Authors: The Crown of Anavrea
Book One – The Theodoric Saga
The Crown of Anavrea
By Rachel Rossano
Published by Rachel Rossano on Kindle
©2003, 2011 Rachel Rossano
All rights reserved. No part of this book may be reproduced, stored in a retrieval system, or transmitted in any form without the prior written permission of the author, except by a reviewer who may quote brief passages in a review to be printed in a newspaper, magazine, or journal.
The Crown of Anavrea is a work of fiction. Though actual locations may be mentioned, they are used in a fictitious manner and the events and occurrences were invented in the mind and imagination of the author. Similarities of characters to any person, past, present, or future, are coincidental.
Cover by Laura Miller of An Author’s Art
Eve covered her head and crouched low in the raspberry patch. She concentrated on not making a sound. The blare of the horn and the cries of the hunters faded. Lowering her hands, she strained her ears. Not even the echo of their crashing in the distance remained. The birds stayed silent, but considering the recent ruckus, they might have all fled.
A groan broke the unnatural silence.
She froze and listened, heart in her throat. A pained, male grunt came from about three feet to her left. Cautiously she turned her head. A stranger stared at her through the tangle of bushes between them.
A wild mess of brown hair fell over his dark blue eyes as he regarded her in alarm.

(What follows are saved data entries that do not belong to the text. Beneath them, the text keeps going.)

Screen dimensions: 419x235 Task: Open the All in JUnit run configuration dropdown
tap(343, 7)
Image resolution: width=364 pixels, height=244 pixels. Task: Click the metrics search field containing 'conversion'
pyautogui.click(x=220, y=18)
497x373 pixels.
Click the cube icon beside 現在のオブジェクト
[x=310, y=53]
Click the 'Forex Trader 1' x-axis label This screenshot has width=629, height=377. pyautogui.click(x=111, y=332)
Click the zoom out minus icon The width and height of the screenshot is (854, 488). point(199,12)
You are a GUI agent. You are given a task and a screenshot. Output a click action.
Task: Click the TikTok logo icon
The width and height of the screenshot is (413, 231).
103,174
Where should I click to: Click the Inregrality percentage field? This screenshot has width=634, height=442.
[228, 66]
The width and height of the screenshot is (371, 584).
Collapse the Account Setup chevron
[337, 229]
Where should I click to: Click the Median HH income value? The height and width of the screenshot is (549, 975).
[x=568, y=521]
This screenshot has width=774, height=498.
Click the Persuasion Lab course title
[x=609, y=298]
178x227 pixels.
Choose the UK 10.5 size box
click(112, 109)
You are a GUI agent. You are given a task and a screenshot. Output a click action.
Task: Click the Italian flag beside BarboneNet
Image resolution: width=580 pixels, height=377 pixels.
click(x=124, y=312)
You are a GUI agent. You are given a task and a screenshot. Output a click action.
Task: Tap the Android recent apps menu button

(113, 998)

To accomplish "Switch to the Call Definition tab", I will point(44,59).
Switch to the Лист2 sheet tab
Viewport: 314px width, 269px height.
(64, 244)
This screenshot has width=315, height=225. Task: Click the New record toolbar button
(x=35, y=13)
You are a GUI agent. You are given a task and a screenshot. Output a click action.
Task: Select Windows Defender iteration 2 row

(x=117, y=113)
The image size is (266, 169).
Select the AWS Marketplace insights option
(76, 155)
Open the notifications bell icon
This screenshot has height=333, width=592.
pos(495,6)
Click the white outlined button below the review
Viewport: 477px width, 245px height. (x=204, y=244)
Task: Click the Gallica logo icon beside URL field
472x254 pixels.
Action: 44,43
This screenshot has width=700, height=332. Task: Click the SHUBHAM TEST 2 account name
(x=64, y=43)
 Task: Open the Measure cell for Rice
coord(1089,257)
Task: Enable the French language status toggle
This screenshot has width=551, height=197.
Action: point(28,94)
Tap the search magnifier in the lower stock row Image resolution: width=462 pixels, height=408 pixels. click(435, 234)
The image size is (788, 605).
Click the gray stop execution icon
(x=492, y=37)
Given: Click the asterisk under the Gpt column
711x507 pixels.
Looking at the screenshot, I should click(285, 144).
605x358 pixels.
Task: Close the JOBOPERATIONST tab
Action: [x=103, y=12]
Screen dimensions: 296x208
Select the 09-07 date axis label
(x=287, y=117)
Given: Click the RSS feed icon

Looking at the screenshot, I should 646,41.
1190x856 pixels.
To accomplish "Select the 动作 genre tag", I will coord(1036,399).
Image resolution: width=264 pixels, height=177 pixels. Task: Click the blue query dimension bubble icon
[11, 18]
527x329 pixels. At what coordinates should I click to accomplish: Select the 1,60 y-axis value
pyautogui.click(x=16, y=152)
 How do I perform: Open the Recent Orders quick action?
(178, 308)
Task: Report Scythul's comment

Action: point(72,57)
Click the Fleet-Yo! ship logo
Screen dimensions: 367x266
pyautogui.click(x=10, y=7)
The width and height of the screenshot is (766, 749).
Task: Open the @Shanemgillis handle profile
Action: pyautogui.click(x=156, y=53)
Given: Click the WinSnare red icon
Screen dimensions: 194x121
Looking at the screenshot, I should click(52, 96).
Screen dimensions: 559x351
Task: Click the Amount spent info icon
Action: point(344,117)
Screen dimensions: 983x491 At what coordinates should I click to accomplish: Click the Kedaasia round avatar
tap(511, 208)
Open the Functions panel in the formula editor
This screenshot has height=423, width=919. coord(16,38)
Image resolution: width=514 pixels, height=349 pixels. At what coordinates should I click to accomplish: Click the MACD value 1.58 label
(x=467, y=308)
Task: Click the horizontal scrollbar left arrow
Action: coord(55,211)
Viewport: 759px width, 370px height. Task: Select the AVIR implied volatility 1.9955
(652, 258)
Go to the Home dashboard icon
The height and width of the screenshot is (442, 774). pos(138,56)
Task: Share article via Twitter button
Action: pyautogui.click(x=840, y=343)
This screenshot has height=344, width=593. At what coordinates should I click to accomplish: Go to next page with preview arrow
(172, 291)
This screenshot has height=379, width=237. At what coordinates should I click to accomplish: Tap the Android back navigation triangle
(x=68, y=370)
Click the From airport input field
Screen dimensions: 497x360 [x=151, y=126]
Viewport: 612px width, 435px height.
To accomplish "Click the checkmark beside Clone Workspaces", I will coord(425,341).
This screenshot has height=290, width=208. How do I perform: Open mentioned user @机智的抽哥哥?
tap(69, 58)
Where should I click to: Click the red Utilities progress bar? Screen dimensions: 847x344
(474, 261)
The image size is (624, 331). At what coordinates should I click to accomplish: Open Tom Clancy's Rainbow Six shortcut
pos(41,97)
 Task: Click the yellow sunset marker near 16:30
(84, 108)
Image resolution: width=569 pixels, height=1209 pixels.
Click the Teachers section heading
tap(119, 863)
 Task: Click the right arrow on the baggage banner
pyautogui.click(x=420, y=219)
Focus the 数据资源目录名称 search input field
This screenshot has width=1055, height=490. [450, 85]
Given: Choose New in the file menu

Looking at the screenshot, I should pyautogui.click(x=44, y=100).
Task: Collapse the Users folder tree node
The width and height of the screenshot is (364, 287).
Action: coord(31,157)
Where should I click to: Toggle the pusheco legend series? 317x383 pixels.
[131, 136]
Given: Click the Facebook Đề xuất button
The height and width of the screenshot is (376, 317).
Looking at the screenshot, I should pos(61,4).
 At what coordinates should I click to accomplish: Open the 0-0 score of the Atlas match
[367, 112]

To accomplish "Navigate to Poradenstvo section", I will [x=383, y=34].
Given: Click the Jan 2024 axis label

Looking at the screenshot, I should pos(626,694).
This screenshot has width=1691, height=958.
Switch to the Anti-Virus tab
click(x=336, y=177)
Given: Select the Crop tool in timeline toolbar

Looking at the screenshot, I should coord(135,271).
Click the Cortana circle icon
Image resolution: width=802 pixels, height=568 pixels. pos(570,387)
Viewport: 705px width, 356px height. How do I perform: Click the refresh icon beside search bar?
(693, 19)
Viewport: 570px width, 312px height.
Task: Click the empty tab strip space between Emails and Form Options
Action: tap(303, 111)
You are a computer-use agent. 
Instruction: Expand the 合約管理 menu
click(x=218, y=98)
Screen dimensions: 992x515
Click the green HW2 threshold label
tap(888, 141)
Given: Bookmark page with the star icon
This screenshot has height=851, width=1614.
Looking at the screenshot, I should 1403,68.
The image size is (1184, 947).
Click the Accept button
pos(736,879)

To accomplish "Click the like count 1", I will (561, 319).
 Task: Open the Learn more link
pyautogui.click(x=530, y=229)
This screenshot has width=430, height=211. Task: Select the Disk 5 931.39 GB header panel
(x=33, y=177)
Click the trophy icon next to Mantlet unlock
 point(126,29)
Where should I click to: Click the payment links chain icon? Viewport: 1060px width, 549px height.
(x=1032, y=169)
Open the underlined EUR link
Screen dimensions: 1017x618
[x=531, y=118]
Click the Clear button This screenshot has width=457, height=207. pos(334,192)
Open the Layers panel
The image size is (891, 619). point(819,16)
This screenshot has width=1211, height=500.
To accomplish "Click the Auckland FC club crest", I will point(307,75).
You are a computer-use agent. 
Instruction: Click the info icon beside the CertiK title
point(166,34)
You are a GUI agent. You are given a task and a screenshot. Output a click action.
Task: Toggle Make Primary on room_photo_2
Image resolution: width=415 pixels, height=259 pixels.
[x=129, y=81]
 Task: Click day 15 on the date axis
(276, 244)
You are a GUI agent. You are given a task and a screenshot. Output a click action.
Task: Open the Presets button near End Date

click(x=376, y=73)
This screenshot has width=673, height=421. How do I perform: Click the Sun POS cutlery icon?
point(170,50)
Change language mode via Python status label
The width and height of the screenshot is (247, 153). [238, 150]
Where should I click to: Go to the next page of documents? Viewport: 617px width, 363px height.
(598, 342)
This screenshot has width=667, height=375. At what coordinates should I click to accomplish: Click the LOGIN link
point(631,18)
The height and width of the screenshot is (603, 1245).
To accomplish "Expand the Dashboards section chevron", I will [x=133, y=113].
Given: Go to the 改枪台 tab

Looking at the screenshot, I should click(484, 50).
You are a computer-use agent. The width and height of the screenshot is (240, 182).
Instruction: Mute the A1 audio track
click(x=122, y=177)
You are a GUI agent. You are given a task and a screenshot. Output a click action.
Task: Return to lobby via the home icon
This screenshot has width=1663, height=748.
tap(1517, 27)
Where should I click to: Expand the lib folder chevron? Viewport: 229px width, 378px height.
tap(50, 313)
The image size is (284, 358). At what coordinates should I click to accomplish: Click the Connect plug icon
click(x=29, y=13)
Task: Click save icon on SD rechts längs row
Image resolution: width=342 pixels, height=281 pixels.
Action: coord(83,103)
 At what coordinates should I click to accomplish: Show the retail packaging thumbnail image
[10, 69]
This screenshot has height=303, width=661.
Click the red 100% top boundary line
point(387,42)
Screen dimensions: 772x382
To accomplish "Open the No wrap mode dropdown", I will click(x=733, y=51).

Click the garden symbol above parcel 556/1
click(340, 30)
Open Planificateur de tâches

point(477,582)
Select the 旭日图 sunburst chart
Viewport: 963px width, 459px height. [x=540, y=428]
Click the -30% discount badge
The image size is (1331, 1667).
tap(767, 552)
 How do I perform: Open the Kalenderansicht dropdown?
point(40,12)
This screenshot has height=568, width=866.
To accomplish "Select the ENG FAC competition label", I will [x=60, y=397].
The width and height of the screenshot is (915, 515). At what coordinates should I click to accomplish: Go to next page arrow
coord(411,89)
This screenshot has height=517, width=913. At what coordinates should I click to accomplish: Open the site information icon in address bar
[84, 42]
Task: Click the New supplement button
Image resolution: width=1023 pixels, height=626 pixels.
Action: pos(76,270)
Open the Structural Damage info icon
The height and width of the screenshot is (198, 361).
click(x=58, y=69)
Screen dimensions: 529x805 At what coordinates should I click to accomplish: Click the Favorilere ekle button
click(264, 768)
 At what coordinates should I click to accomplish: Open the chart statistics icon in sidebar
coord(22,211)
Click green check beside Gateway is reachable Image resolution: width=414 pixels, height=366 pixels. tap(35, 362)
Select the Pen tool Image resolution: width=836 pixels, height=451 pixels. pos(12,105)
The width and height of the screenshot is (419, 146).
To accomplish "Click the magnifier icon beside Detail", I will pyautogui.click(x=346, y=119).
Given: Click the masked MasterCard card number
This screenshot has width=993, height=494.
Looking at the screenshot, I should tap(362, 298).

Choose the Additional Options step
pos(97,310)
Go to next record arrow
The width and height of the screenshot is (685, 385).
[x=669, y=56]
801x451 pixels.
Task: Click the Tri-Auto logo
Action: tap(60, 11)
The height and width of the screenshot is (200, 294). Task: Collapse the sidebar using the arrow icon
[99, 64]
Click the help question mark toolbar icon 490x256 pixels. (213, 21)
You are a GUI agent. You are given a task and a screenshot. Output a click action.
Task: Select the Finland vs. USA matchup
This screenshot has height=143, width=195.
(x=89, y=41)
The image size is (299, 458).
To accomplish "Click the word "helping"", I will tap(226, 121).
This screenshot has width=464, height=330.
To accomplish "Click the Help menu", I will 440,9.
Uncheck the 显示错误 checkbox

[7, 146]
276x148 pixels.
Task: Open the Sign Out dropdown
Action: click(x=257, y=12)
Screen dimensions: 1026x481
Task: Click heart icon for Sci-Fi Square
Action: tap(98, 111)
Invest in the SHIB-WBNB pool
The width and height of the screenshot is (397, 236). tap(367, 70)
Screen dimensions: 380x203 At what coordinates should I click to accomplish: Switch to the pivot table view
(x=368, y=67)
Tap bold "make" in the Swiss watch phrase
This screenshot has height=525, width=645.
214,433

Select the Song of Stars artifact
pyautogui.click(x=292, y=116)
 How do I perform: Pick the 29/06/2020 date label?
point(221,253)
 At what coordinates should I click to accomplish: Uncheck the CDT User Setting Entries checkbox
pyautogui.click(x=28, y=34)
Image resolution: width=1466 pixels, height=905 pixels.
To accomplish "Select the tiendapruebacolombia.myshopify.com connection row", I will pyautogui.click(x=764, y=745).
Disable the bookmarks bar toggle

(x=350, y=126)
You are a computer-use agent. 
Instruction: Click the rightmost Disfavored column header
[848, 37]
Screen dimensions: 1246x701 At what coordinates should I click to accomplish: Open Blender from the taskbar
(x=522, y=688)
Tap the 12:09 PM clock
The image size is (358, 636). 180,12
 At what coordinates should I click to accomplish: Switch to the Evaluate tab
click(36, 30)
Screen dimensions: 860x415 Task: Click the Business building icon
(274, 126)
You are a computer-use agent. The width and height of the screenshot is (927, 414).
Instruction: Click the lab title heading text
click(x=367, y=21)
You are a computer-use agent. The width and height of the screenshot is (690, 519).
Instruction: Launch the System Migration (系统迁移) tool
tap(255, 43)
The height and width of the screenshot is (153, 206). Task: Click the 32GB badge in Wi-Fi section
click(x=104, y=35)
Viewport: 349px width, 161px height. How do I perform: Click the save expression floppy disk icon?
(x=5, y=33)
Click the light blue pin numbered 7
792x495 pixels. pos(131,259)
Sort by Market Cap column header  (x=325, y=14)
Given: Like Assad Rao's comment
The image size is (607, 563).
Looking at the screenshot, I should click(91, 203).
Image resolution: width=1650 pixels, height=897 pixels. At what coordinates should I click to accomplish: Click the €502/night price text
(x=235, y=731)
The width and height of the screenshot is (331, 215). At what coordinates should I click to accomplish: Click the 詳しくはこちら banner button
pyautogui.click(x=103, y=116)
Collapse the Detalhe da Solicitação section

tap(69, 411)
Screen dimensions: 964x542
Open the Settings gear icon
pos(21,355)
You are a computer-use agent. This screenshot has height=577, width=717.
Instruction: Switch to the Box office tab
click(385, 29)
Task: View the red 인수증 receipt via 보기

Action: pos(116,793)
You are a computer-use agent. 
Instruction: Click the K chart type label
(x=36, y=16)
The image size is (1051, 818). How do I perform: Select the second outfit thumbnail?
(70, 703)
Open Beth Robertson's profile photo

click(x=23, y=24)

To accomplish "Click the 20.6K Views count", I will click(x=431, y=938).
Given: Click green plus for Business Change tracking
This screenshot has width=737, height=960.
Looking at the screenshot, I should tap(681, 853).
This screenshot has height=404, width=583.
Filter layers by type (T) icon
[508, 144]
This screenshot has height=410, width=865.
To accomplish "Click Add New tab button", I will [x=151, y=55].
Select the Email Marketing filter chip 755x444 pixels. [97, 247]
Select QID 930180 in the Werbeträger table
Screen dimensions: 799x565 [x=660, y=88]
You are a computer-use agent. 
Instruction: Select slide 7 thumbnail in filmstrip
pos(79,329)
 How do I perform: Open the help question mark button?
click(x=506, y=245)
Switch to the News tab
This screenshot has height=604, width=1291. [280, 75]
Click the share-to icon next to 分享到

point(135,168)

Sweat plastered the hair to his forehead. He observed her with more of a feverish glaze than true understanding. Pain etched lines about his eyes.
He opened his mouth as if to speak, but then shook his head. Falling forward, he then rolled onto his back and lay still.
Eve hurried to untangle the thorns from her tunic.
Free at last, she crept out of the patch and approached him. Fear and instinct screamed she should flee. Instead she paused. If she stopped to help him, she would be beaten. Her master warned her to stay away from the king’s men.
Well, the king’s men or not, the pursuers were gone. As their prey, he could hardly be one of them. Was he worse?
She inched forward and a twig snapped under her knee.
“Go away and leave me be,” he ordered.
“What will become of you?”
He stared into the sky above the trees. “My pursuers return.” His chest still heaved from his recent exertion. “I die.” Restlessly, his hand clenched and released at his side as though he was fighting the urge to run.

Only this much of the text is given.